Figure 11 – La superficie du vignoble diminue dans toutes les grandes régions viticoles. Source : Organisation internationale de la vigne et du vin.
D’autre part, de nouvelles régions viticoles voient le jour. Par exemple, la Belgique a commencé à planter des vignes en 2011, couvrant aujourd’hui près de 1 000 hectares. On produit également du vin en Bretagne. Mais comme nous l’avons noté, cela ne suffit pas à compenser la diminution de la surface des vignobles à l’échelle mondiale.
En ce qui concerne la production de vin, l’OIV souligne :
« Pour la deuxième année consécutive, les conditions climatiques extrêmes et la pression exercée par les maladies qui en résulte ont gravement affecté les vignobles du monde entier, entraînant des chiffres historiquement bas de production mondiale de vin. […] En 2024, la production totale est tombée à 225,8 millions d’hectolitres – le niveau le plus bas depuis plus de 60 ans – en baisse de 4,8% par rapport à l’année précédente. »
Mais l’organisation note également que les effets des conditions climatiques extrêmes ont été exacerbés par les pressions économiques et commerciales. En 2024, la consommation mondiale de vin a diminué de 3,3% par rapport à 2023 – si cette estimation est correcte, il s’agit de la consommation la plus faible depuis 1961. En 2023 et 2024, le commerce du vin a pâti de la baisse de la demande et des prix moyens élevés à l’exportation.
En effet, le changement climatique n’est pas le seul facteur qui entre en jeu dans la production de vin.
La production de vin pourrait devenir insoutenable économiquement dans certaines régions en raison du changement climatique, malgré les mesures d’adaptation
Les viticulteurs pourraient s’adapter à un certain niveau de réchauffement, mais certaines régions pourraient devenir économiquement insoutenables à l’avenir. Comme expliqué dans l’article de 2024 cité précédemment :
« Les producteurs actuels peuvent s’adapter à un certain niveau de réchauffement en modifiant leurs plants (cépages et porte-greffes), la gestion des vignobles et la formation des apprenants. Cependant, ces mesures pourraient ne pas suffire à maintenir une production viticole économiquement viable dans toutes les régions. Les recherches futures devraient se pencher sur l’évaluation de l’impact économique des stratégies d’adaptation au changement climatique déployées à grande échelle. »[3]

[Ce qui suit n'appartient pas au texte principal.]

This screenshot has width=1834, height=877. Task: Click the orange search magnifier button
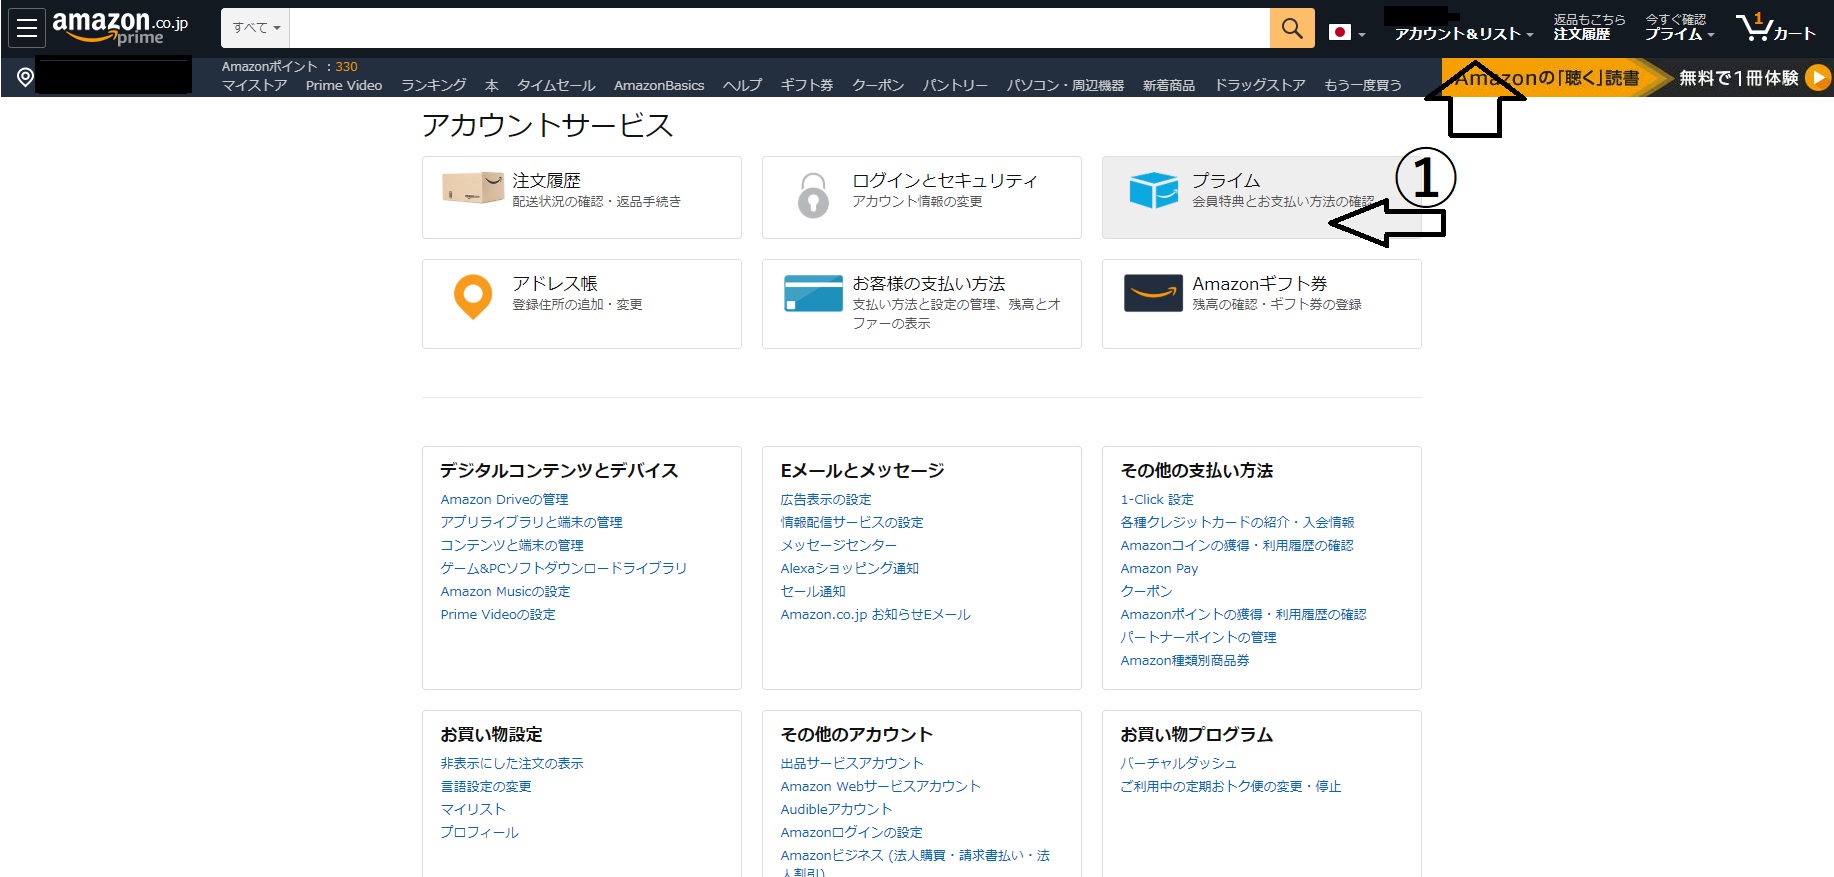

Comme nous l’avons souligné précédemment, 70 % des régions viticoles seront exposées à un « risque substantiel » lié au changement climatique si les températures globales dépassent 2°C de réchauffement. Même si certaines régions sortiront gagnantes du réchauffement climatique, la majorité des vignobles vont souffrir des pressions du changement climatique et seront contraints d’adapter leurs pratiques, sans garantie de succès.
RÉfÉrences
- 1 – IPCC (2021) Sixth Assessment Report.
- 2 – Wolkovich et al. (2025) Uneven impacts of climate change around the world and across the annual cycle of winegrapes. PLOS Climate.
- 3 – van Leeuwen et al. (2024) Climate change impacts and adaptations of wine production. Nature Reviews Earth & Environment.
- 4 – Daux et al. (2012) An open-access database of grape harvest dates for climate research: data description and quality assessment. EGU Climate of the Past.
- 5 – Rienth et al. (2021) Grape Berry Secondary Metabolites and Their Modulation by Abiotic Factors in a Climate Change Scenario–A Review. Frontiers in Plant Science.
- 6 – Mira de Orduña (2010) Climate change associated effects on grape and wine quality and production. Food Research International.
- 7 – van Leeuwen et al. (2019) An update on the impact of climate change in viticulture and potential adaptations. Agronomy.